Dieser herbe Schlag ließ Premiere-Chef Georg Kofler nicht ruhen, und er tat sich mit der Deutschen Telekom zusammen, die die Internet- Rechte für die Bundesliga gekauft hatte und einen strategischen Programm-Partner suchte. Im Format Iptv will die Telekom-Tochter T- Online nun in jenen Ballungsgebieten, wo der schnelle DSL-Standard Vdsl empfangbar ist, nicht nur die Bundesliga, sondern auch das ganze Premiere-Paket anbieten. Ob Kofler, wie er meint, die Bundesliga in diesem Internetformat auch über Kabel und Satellit an den Kunden bringen darf, ist rechtlich umstritten. Arena-Geschäftsführer Christoph Bellmer jedenfalls betont: „Wir haben die exklusiven Rechte gekauft, die Bundesliga live über Kabel und Satellit zu verbreiten.“

Die treibende technische Macht hinter allem ist die Digitalisierung, durch die Bilder, Töne und Texte gleichermaßen auf Daten reduziert werden. Und Daten können auf vielfachem Wege übertragen werden, bevor sie - etwa auf dem Fernseher - wieder in Bilder und Töne umgewandelt werden. Bald wird es kein Analog-TV mehr geben - und vielleicht auch kein frei empfangbares Privatfernsehen mehr.
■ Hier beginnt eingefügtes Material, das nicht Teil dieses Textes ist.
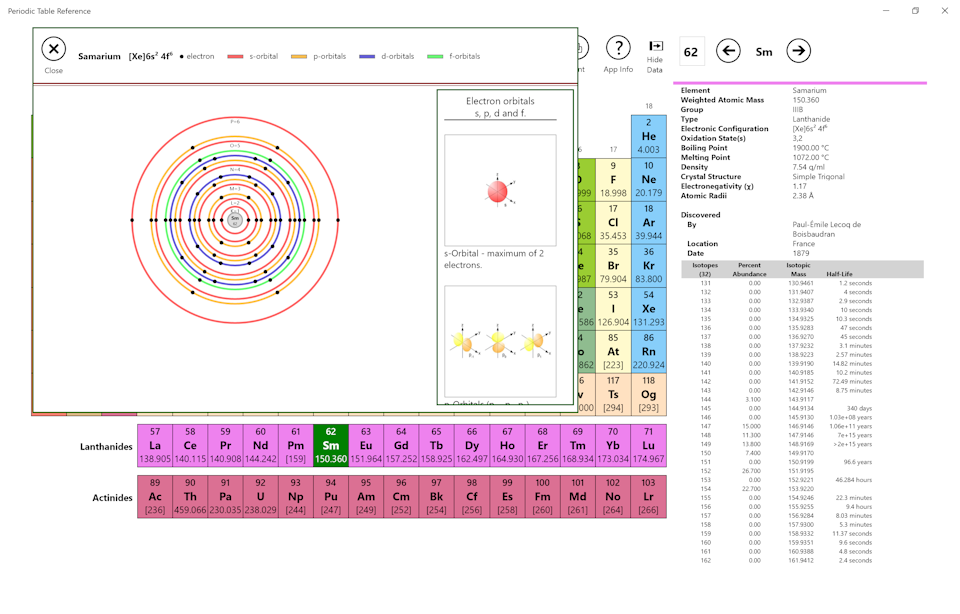The image size is (960, 614).
Task: Open the App Info help icon
Action: click(618, 49)
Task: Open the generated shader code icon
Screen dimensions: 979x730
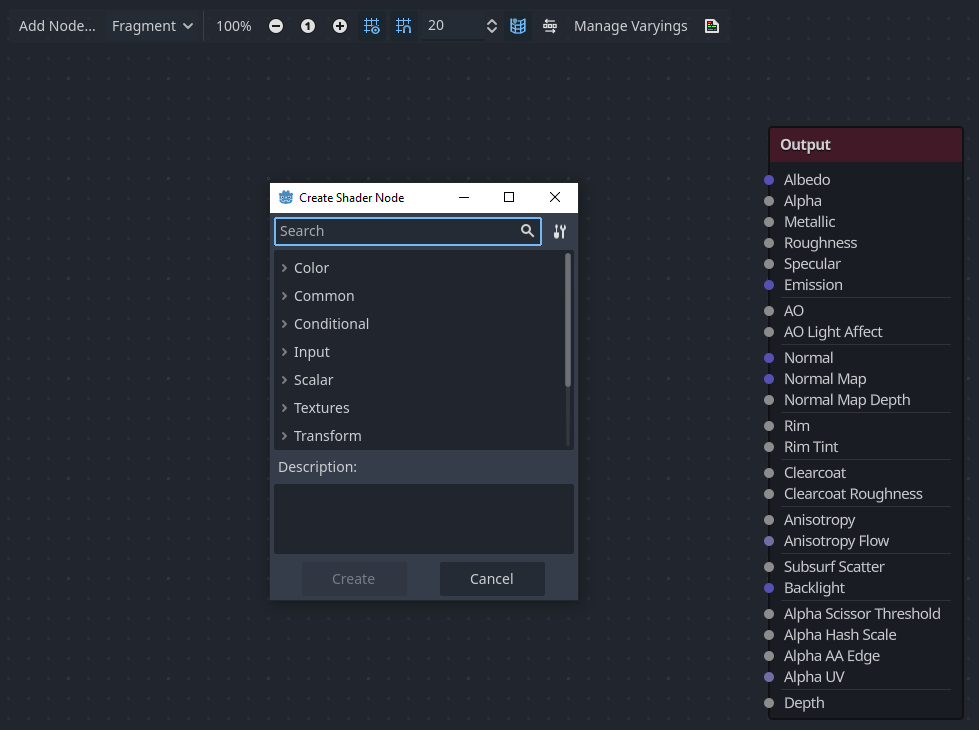Action: pos(712,26)
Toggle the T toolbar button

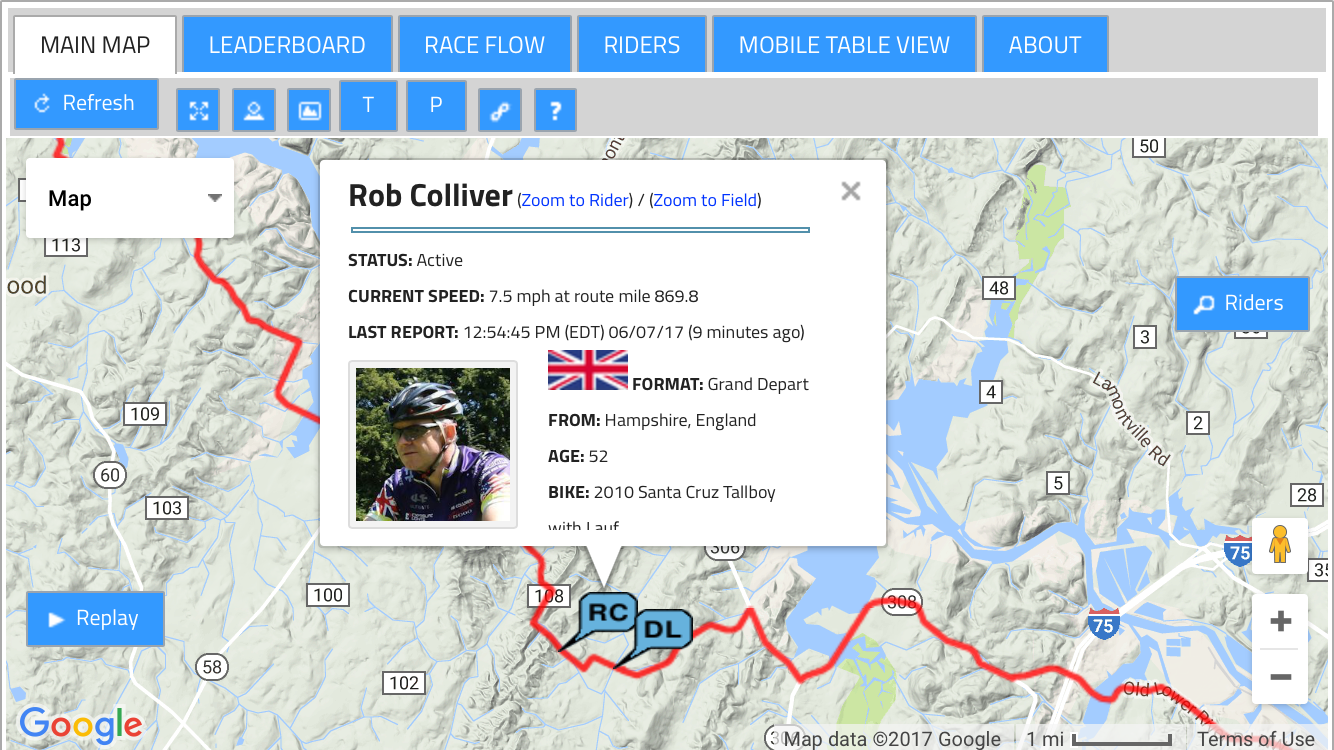368,105
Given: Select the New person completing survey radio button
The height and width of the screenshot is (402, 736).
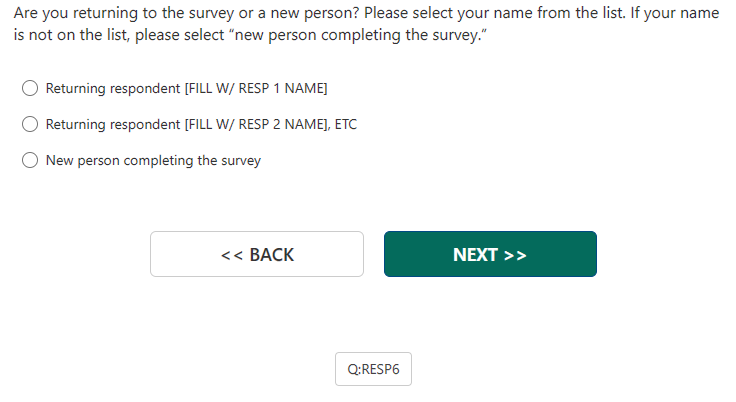Looking at the screenshot, I should click(x=31, y=160).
Denn die Kabelgesellschaften haben mit den Privatsendern eine Verschlüsselung der digitalen Programme vereinbart, für deren Freischaltung der Kunde zu zahlen hat. Fernsehzuschauer, die dachten, der Satellitenempfang sei der kostenfreie Ausweg, wurden eines anderen belehrt: Auch der Satellitenbetreiber SES Astra verschlüsselt die Privatprogramme und verlangt eine Monatsgebühr - drei bis fünf Euro, wie SES-Astra-Vizepräsident Alexander Oudendijk in Köln sagte.

Was die Privatsender mit der Verschlüsselung ihrer Programme eigentlich wollen, sagt Premiere-Geschäftsführer Kofler so: Es geht um die direkte Beziehung des Senders zum Kunden. Wer seine Kunden gezielt ansprechen will, mit Marketingaktionen und Angeboten, muss sie kennen. Auch RTL-Geschäftsführerin Anke Schäferkordt sieht die Verschlüsselung als Basis, um den Zuschauer ansprechen zu können - als „Eintrittskarte in die digitale Welt“. Für ZDF-Intendant Markus Schächter heißt dies, „den gläsernen Kunden herzustellen“ - eine Einschätzung, die Kofler zwar nicht für falsch hält, aber für „überpointiert“. Im übrigen, meint NRW-Medienstaatssekretär Thomas Kemper, könnten die öffentlich-rechtlichen Sender eines Tages selbst ein Interesse daran entdecken, ihre Programme verschlüsselt auszustrahlen.